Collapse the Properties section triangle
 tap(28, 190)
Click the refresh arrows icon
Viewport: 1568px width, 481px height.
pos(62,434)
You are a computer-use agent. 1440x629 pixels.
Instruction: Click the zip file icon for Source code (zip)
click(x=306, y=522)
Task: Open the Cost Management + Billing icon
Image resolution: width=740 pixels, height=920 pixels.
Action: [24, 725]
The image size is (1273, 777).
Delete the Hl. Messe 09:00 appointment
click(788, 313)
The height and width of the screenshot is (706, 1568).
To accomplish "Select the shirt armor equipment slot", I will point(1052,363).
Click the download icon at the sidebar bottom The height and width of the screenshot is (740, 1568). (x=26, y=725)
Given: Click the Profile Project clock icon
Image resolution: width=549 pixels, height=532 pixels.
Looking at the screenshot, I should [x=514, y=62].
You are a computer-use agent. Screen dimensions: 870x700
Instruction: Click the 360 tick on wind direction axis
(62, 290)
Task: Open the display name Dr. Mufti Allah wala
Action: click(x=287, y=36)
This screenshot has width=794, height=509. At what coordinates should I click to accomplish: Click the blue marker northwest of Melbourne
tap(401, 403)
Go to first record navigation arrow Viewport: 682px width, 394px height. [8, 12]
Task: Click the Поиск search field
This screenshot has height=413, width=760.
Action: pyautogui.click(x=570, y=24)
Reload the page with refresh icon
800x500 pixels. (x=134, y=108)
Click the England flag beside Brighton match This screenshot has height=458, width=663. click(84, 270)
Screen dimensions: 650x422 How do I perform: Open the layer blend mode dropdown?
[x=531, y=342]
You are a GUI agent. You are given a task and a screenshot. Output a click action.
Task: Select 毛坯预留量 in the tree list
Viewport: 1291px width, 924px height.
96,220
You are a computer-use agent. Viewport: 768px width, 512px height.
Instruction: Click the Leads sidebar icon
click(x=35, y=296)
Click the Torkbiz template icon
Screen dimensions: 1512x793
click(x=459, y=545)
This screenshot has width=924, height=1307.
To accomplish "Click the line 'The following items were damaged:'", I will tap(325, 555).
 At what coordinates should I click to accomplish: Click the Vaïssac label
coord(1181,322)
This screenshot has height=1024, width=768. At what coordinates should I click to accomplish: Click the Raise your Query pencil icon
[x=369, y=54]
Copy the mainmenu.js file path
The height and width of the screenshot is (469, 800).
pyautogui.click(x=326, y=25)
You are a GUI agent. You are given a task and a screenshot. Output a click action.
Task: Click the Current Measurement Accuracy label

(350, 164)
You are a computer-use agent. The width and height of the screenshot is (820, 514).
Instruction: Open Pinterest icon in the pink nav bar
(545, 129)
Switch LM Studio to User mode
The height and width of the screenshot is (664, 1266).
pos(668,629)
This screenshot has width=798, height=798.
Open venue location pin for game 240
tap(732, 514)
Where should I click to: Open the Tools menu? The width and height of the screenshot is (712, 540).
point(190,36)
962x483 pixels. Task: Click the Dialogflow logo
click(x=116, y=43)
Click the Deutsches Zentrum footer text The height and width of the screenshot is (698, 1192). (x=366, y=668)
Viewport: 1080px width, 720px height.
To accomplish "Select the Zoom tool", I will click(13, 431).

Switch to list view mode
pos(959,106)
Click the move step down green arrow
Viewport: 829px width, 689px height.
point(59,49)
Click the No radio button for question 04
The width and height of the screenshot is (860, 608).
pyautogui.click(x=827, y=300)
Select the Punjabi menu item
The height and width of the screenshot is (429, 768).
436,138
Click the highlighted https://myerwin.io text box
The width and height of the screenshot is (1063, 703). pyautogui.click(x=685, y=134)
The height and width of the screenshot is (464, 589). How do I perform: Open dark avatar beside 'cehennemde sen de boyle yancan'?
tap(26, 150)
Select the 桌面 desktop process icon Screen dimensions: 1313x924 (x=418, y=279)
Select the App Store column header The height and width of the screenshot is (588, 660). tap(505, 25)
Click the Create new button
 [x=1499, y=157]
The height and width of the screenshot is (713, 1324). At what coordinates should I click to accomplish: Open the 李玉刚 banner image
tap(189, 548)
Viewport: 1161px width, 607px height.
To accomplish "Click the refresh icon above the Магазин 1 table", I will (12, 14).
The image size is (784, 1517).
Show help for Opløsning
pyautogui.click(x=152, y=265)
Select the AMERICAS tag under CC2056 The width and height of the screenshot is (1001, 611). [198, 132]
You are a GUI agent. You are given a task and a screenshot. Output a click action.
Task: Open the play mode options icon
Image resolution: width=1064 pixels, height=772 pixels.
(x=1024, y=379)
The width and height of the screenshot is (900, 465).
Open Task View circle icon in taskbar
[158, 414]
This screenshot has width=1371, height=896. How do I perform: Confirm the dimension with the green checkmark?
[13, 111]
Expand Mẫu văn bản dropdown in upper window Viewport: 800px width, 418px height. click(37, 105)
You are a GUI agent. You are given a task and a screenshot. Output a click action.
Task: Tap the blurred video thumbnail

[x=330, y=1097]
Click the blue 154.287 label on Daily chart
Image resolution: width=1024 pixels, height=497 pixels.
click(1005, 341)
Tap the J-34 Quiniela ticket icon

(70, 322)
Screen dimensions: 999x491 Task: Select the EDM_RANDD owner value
* * * *
→ **Problem statement**: Beginning with the very first line of the material above, give each line again exactly, ending with the line that contains "This screenshot has width=924, height=1307.".

→ **Written response**:
Collapse the Properties section triangle
 tap(28, 190)
Click the refresh arrows icon
Viewport: 1568px width, 481px height.
pos(62,434)
You are a computer-use agent. 1440x629 pixels.
Instruction: Click the zip file icon for Source code (zip)
click(x=306, y=522)
Task: Open the Cost Management + Billing icon
Image resolution: width=740 pixels, height=920 pixels.
Action: [24, 725]
The image size is (1273, 777).
Delete the Hl. Messe 09:00 appointment
click(788, 313)
The height and width of the screenshot is (706, 1568).
To accomplish "Select the shirt armor equipment slot", I will point(1052,363).
Click the download icon at the sidebar bottom The height and width of the screenshot is (740, 1568). (x=26, y=725)
Given: Click the Profile Project clock icon
Image resolution: width=549 pixels, height=532 pixels.
Looking at the screenshot, I should [x=514, y=62].
You are a computer-use agent. Screen dimensions: 870x700
Instruction: Click the 360 tick on wind direction axis
(62, 290)
Task: Open the display name Dr. Mufti Allah wala
Action: click(x=287, y=36)
This screenshot has width=794, height=509. At what coordinates should I click to accomplish: Click the blue marker northwest of Melbourne
tap(401, 403)
Go to first record navigation arrow Viewport: 682px width, 394px height. [8, 12]
Task: Click the Поиск search field
This screenshot has height=413, width=760.
Action: pyautogui.click(x=570, y=24)
Reload the page with refresh icon
800x500 pixels. (x=134, y=108)
Click the England flag beside Brighton match This screenshot has height=458, width=663. click(84, 270)
Screen dimensions: 650x422 How do I perform: Open the layer blend mode dropdown?
[x=531, y=342]
You are a GUI agent. You are given a task and a screenshot. Output a click action.
Task: Select 毛坯预留量 in the tree list
Viewport: 1291px width, 924px height.
96,220
You are a computer-use agent. Viewport: 768px width, 512px height.
Instruction: Click the Leads sidebar icon
click(x=35, y=296)
Click the Torkbiz template icon
Screen dimensions: 1512x793
click(x=459, y=545)
This screenshot has width=924, height=1307.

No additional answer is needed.